CBP called the increase in southwestern border crossings “alarming,” especially in light of the predominance of families and unaccompanied children. Many of them are seeking asylum, noted the Associated Press.

“This stark and increasing shift to more vulnerable populations, combined with the overwhelming numbers, and inadequate capacity to detain families and children, has created a humanitarian and border security crisis,” CBP said. “The increase in apprehensions is taxing the entire immigration system, especially the capabilities of ICE and CBP, creating an untenable situation for both CBP personnel and migrants.”
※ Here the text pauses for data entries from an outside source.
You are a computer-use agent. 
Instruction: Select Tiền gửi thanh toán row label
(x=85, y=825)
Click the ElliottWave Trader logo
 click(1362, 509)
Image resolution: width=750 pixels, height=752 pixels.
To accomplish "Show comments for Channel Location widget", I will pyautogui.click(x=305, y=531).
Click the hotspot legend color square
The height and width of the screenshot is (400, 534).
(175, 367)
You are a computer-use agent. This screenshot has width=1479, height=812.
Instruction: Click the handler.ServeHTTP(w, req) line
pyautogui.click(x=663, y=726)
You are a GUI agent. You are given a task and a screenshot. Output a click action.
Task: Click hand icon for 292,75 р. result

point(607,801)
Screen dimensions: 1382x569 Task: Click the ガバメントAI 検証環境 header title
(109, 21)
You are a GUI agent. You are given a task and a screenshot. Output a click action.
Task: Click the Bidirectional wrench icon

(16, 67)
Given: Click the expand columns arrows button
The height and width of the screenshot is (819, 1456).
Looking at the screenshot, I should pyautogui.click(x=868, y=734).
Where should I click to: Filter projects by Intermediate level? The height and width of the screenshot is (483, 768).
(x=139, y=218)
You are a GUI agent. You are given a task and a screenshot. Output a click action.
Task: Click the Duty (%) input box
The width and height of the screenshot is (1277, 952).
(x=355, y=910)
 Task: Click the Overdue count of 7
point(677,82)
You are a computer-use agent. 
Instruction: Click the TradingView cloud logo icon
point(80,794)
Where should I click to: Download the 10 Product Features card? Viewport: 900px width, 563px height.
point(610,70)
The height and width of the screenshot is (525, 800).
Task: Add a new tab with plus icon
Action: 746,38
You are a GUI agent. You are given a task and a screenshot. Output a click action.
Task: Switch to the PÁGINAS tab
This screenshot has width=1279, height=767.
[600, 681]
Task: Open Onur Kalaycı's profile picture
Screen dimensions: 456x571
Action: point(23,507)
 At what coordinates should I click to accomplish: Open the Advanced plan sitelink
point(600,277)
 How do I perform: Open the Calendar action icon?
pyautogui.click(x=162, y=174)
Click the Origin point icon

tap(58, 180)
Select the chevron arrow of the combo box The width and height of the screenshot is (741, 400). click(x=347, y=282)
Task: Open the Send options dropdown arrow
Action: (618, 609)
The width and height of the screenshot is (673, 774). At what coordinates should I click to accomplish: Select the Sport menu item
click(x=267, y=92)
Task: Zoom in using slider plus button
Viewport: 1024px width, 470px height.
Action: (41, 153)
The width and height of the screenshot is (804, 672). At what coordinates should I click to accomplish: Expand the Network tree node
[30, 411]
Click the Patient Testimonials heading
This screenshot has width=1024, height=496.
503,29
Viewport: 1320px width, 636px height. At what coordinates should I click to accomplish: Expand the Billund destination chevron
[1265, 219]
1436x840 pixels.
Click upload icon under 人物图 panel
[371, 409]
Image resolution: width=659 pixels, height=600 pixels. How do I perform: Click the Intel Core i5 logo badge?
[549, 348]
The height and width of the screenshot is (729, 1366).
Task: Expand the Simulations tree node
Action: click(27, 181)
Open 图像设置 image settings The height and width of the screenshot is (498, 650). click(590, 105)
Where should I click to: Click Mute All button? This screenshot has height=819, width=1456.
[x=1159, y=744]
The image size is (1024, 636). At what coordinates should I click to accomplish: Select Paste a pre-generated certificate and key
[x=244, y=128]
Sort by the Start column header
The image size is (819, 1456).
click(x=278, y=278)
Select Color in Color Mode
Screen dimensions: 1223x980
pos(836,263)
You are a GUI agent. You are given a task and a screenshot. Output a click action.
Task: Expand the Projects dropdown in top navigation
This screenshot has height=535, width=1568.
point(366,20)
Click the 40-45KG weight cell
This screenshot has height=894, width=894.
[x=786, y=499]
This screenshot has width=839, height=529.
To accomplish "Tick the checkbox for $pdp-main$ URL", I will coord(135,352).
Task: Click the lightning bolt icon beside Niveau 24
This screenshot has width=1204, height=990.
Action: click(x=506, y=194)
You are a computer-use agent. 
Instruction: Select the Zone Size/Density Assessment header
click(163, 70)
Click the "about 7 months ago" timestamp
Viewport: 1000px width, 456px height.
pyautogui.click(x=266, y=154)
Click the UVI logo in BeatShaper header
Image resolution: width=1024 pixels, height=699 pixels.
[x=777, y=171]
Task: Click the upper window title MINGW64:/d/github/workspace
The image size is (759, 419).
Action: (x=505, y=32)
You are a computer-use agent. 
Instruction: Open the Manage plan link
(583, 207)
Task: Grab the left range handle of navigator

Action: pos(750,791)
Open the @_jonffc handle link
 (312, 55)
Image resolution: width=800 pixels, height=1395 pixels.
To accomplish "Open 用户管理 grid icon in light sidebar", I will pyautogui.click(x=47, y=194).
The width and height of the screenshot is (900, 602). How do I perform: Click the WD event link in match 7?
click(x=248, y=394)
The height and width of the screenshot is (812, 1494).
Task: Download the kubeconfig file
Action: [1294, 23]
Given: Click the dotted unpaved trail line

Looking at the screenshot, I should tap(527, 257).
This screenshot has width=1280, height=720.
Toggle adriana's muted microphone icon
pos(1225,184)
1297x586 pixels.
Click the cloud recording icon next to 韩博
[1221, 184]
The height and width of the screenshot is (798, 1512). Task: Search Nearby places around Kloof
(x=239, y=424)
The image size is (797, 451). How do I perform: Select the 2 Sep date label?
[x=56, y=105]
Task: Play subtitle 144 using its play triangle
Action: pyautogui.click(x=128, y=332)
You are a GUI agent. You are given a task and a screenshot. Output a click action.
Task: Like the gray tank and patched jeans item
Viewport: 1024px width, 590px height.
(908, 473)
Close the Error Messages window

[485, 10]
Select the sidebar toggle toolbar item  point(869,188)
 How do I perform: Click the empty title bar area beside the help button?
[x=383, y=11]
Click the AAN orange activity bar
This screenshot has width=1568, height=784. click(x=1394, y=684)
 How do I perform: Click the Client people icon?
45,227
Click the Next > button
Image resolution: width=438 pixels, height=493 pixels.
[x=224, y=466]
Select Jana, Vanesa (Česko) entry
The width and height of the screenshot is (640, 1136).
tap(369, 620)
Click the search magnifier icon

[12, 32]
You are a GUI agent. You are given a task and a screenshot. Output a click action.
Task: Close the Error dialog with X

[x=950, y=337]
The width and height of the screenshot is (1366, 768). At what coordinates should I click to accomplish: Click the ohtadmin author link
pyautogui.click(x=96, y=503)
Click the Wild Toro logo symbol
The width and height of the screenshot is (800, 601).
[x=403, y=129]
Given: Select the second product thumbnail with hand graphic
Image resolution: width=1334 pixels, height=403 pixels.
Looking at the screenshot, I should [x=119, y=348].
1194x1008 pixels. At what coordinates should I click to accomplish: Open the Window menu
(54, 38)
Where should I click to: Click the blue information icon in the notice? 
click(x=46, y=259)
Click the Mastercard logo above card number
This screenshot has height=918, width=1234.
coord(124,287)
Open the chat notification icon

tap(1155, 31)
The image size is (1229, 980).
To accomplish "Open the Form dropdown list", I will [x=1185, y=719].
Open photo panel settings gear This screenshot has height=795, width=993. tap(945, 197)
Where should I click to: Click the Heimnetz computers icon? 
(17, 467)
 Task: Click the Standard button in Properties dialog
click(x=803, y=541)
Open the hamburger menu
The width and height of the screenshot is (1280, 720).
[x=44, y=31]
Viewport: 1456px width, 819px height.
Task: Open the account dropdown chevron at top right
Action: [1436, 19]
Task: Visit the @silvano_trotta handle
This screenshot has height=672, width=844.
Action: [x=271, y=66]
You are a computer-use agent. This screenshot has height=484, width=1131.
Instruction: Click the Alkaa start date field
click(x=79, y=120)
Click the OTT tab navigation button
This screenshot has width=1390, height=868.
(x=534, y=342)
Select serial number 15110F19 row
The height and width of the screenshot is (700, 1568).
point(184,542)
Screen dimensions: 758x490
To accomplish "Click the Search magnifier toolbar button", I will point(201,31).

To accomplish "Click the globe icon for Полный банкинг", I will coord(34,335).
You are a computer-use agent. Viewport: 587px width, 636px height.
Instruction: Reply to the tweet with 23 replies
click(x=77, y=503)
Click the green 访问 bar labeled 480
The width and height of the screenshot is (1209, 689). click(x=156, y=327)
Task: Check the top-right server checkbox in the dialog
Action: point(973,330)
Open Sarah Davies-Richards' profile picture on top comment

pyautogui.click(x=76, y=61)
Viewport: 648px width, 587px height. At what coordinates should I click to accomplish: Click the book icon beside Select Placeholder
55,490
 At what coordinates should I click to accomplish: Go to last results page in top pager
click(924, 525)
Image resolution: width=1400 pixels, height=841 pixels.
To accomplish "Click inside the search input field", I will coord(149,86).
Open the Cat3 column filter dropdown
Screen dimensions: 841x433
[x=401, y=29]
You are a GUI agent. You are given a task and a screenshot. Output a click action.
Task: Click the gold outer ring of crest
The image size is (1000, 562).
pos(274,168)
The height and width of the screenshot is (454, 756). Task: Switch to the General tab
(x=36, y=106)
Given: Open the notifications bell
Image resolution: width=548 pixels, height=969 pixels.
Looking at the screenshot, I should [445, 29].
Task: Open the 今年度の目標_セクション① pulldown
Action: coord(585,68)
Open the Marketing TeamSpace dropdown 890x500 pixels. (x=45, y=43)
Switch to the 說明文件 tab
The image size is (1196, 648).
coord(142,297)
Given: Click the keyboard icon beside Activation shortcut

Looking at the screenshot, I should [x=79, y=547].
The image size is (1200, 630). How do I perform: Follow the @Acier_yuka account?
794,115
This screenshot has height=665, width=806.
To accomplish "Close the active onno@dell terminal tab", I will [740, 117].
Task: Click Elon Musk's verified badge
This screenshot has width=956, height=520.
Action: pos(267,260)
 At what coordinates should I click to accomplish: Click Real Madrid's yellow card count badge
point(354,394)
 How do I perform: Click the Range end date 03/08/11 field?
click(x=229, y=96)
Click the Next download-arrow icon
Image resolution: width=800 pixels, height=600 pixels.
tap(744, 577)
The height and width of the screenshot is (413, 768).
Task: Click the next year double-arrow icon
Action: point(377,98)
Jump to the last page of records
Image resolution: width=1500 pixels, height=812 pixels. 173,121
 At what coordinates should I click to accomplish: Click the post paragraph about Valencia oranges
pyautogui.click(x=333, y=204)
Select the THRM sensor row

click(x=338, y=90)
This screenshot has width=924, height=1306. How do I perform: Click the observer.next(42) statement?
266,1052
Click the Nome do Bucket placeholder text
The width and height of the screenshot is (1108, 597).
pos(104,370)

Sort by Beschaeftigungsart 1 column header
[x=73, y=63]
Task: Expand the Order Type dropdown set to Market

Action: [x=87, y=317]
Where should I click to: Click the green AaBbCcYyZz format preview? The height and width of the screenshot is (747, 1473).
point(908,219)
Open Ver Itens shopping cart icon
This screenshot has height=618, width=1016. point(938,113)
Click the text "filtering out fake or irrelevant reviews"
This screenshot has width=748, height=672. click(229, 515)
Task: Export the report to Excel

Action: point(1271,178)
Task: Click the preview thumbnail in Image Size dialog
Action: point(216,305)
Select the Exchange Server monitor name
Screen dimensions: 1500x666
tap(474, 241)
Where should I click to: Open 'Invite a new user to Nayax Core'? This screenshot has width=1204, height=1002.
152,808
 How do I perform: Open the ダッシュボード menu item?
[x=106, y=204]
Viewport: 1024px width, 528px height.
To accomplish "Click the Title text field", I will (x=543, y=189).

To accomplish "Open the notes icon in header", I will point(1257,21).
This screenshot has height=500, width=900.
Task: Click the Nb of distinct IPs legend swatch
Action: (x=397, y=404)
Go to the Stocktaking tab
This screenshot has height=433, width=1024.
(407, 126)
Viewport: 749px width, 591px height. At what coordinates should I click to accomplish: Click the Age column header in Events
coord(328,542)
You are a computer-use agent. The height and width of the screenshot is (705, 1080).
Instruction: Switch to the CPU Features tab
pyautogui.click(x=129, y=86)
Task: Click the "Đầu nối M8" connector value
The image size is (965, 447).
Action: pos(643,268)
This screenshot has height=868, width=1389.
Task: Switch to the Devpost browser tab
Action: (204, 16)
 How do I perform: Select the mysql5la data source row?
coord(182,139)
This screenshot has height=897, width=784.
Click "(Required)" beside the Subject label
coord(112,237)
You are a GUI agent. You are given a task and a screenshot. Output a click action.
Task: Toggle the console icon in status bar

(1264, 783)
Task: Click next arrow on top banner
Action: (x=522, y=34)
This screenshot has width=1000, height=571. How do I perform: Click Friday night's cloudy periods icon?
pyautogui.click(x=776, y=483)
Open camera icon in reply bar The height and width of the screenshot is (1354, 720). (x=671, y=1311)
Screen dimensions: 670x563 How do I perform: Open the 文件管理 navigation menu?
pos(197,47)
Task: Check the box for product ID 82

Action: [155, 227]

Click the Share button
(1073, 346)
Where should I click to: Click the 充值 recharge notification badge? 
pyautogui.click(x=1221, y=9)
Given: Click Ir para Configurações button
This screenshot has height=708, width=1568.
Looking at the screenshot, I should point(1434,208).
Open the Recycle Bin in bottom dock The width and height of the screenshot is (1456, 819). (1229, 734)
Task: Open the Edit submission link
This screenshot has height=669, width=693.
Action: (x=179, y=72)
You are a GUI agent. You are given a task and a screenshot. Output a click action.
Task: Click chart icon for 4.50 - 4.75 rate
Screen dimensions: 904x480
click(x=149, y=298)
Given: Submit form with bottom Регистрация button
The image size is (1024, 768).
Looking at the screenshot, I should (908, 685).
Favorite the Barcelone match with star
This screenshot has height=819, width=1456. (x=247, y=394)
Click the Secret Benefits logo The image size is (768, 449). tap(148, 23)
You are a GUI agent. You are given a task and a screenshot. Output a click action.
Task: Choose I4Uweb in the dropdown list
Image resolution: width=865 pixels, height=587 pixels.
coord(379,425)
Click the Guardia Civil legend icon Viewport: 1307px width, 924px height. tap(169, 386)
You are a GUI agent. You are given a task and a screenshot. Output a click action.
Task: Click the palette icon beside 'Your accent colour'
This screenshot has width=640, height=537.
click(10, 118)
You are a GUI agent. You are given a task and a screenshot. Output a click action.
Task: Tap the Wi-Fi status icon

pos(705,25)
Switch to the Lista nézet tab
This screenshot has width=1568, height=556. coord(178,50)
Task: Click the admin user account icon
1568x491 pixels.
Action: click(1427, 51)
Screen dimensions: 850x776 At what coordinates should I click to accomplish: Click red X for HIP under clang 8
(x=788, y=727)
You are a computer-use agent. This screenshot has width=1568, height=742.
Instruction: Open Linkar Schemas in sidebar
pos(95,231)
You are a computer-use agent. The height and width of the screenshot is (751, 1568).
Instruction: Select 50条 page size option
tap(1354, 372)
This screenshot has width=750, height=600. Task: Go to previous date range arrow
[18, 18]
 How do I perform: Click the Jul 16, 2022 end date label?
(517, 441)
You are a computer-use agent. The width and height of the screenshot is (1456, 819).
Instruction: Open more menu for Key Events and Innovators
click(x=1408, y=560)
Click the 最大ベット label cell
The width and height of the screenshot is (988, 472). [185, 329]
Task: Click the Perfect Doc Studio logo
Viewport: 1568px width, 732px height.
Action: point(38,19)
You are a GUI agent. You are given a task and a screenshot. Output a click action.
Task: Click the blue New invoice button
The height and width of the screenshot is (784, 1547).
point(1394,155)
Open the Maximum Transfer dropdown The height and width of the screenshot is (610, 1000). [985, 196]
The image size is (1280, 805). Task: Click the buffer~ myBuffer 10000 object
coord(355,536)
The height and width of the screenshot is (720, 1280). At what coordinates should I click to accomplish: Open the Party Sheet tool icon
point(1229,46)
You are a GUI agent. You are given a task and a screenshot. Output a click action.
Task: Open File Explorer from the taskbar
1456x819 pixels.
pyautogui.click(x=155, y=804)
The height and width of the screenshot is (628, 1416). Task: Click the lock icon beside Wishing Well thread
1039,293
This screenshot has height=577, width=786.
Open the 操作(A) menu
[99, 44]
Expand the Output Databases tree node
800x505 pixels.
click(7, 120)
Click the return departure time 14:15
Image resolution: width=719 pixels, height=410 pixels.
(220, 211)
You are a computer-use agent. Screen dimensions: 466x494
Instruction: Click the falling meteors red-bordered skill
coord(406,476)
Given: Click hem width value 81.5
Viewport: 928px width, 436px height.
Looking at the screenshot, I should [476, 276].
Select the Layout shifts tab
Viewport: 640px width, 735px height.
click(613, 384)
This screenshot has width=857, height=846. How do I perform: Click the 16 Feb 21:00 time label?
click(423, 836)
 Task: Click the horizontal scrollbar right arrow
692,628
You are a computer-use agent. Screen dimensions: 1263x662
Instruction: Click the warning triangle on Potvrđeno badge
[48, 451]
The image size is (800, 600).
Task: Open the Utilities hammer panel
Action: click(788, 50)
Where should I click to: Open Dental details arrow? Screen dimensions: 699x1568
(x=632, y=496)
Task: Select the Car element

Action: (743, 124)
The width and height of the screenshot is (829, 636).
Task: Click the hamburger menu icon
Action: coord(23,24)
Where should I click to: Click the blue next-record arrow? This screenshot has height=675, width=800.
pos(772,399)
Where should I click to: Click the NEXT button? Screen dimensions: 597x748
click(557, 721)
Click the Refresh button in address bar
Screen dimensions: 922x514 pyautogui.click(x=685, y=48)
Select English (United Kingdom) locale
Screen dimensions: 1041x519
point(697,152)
The number, while fairly large, reflects a recent surge — though numbers are still at a historic low, the Los Angeles Times reported last month. In February, 66,450 migrants were arrested along the southwestern border, or more than 2,300 daily.

It was higher than at any time over the past 10 years, the Los Angeles Times said, but the 396,579 pulled in during fiscal 2018 was low compared to the more than one million apprehended annually between the 1980s and the 2000s, the newspaper noted.

The overwhelm also reflects understaffing, as Newsweek reported in January. CBP is under a congressional mandate to have a minimum of 21,370 agents, but in 2017 there were only 19,437, Newsweek said.

On the immigrants’ side, a “convergence of factors” has led to the current surge in migration, wrote Doris Meissner and Sarah Pierce for the Migration Policy Institute, a nonpartisan think tank devoted to immigration issues.

Caravans have “threatened the business model of smuggling networks” by offering safer travel, leading to more aggressive tactics by smuggling organizations, Meissner and Pierce wrote.

The Trump administration’s constant threat of stricter policies have led people to rush here before it gets harder. Increasing volatility in Guatemala and Honduras — which account for 85% of the current flow of migrants — has also prompted more people to make the trip, they said.

“The recent flows are not sustainable, and the breakdowns in the immigration enforcement system are cascading rapidly,” the two wrote, echoing CBP’s analysis. “Overwhelmed government officials are releasing migrants into the United States in large numbers, without full processing and vetting. They are dropping off migrants at churches and bus stations in border communities with little or no notice, overwhelming local actors and already inadequate facilities and support resources.”